Republicans argue that Amendment 4 needs additional clarification. Advocates disagree.

The stakes are high in this debate, as the outcome could limit the impact of one of the biggest voting rights victories in recent decades by reducing the number of people eligible to immediately register to vote. That impact could be especially significant for black Floridians, who make up a disproportionate number of those disenfranchised.

Vox’s German Lopez explained Amendment 4’s significance last year:

In 2016, the Sentencing Project estimated that 6.1 million people convicted of felonies can’t vote in the US, including many still in prison, on probation, or on parole, and some who have completed their sentences.

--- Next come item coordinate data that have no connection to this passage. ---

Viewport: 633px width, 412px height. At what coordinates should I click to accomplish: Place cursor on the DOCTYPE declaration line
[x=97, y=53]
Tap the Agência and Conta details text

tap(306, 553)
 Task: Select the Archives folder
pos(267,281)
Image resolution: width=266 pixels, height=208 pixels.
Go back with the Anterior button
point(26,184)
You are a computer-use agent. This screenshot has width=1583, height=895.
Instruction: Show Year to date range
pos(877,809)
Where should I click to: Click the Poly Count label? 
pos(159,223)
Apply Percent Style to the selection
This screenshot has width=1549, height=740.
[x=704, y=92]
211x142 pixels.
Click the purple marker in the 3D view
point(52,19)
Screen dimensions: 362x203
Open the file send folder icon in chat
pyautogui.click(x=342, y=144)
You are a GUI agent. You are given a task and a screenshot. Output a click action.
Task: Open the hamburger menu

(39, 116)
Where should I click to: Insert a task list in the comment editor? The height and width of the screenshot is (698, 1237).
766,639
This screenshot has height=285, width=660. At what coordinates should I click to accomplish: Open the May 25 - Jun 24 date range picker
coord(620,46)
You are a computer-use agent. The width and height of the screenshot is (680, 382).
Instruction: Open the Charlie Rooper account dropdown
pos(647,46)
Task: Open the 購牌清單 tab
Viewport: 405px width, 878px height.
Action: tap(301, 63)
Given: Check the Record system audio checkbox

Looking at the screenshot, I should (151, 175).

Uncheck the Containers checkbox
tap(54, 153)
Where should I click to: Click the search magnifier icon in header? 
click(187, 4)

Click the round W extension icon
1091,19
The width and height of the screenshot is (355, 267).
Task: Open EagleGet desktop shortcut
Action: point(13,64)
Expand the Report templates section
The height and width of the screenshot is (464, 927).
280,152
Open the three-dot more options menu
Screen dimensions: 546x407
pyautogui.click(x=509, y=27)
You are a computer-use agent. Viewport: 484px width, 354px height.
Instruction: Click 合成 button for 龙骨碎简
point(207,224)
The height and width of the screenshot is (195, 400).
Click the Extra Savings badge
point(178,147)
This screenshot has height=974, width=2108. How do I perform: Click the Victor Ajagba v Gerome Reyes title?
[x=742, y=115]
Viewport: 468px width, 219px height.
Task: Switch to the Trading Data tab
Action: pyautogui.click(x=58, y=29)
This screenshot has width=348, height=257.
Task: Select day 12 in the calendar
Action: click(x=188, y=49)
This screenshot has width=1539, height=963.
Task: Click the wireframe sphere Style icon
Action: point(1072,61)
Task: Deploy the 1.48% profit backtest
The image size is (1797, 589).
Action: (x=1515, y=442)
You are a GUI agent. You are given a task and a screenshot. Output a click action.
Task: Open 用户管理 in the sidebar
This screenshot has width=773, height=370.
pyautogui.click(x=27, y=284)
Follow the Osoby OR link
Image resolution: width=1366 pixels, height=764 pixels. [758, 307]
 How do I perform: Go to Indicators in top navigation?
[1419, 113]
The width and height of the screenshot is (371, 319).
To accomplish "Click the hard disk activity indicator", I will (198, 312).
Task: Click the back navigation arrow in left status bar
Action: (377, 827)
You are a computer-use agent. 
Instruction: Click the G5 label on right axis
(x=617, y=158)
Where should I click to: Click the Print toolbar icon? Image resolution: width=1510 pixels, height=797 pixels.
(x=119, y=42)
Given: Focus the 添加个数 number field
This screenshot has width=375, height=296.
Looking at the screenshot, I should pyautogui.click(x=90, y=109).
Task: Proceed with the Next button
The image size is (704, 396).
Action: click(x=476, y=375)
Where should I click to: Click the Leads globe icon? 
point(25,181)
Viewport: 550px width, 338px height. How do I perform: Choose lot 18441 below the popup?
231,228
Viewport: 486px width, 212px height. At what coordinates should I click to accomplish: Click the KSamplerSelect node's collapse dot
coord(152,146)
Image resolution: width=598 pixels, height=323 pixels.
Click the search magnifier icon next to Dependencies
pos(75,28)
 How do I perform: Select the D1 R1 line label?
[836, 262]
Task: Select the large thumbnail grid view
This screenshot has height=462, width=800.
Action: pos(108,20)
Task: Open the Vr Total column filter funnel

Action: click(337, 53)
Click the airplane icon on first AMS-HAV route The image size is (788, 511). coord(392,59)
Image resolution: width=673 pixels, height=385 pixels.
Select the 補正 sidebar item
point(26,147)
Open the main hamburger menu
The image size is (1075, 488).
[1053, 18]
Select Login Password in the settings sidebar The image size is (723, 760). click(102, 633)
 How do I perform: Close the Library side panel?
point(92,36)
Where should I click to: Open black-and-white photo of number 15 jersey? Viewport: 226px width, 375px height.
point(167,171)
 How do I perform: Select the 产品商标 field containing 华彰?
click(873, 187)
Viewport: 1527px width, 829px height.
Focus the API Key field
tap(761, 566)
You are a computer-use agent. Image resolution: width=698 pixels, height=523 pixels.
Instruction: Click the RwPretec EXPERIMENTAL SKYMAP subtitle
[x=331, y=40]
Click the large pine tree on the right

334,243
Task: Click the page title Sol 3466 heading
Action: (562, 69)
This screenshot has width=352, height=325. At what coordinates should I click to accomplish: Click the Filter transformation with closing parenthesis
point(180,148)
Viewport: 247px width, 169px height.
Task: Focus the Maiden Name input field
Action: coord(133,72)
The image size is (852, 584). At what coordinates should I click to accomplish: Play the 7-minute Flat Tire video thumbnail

Florida, with its harsh law, made up more than a quarter of that total — with 1.6 million people in the state barred from voting in 2016. In total, more than 10.4 percent of Florida’s voting-age population couldn’t vote due to a felony record. (The national numbers are likely outdated because some states have relaxed their laws since 2016. But Florida, with its law still in place, remains a big outlier.)

So if Amendment 4 does pass, it will amount to the most significant expansion of voting rights in America in decades — since the women’s suffrage movement and federal Voting Rights Act of 1965.

“At the end of the day, when a debt is paid, it’s paid,” Desmond Meade, president of the Florida Rights Restoration Coalition, one of the groups that campaigned for Amendment 4, told Lopez at the time. “We all want to be forgiven.”

But after Florida voters backed the amendment last year, then-Republican Gov.-elect Ron DeSantis and other party figures argued that the ballot measure was not clear, and that the legislature would need to work on “implementing language.” It led to complaints that politicians were looking to thwart the voting rights of a group of disproportionately black voters for political reasons. (While not every person disenfranchised before Amendment 4’s passage supports Democrats, a detailed report from Mother Jones’s Ari Berman cited data suggesting that many reenfranchised people who decide to vote would.)

While the debate over court fines and fees has attracted the most attention, earlier this year advocates also voiced concerns about two other proposals that were floated by Republican lawmakers.

In the House bill, lawmakers included language on how they wanted to define “felony sexual offenses,” one of the two classes of offenses that would bar a person from getting their voting rights restored. Those involved in the push for Amendment 4 say only people who committed “serious” offenses like rape and sexual assault should be affected by this, but the House’s proposal could widen that to include someone convicted of prostitution, or someone who sold adult content near a school. Republicans say they are simply relying on legal definitions of the offenses.

A Republican legislator also floated a proposal that would expand the definition of “murder” — the second class of felonies left out of Amendment 4 — to include attempted murder. Advocates say the amendment is clearly written to only exclude those convicted of first-and second-degree murder, and that adding attempted murder to this group would be overly broad.

The Senate version of the legislation initially included a similar definition of murder, but that language was removed from the bill in early April in an attempt to gain support from Amendment 4’s supporters. According to the Tallahassee Democrat, the Senate bill would limit the definition of “felony sexual offenses” to instances where a person is required to register as a sex offender.

The bill also abandons the House’s focus on additional court fees by allowing those under civil liens to register, but the bill would require people with felony records to pay any restitution ordered by a judge. That proposal isn’t as strict as the House’s version, but some Amendment 4 supporters argue that at this point, Republicans should completely abandon tying any financial requirements to Amendment 4.

Voting rights advocates also argue that legislators must respect the will of the majority of voters who supported the amendment in 2018. “We believe the people deserve better than partisan legislation determining who can vote in our state,” Meade and Neil Volz, both leaders of the Florida Rights Restoration Coalition, explained in a March Tampa Bay Times op-ed.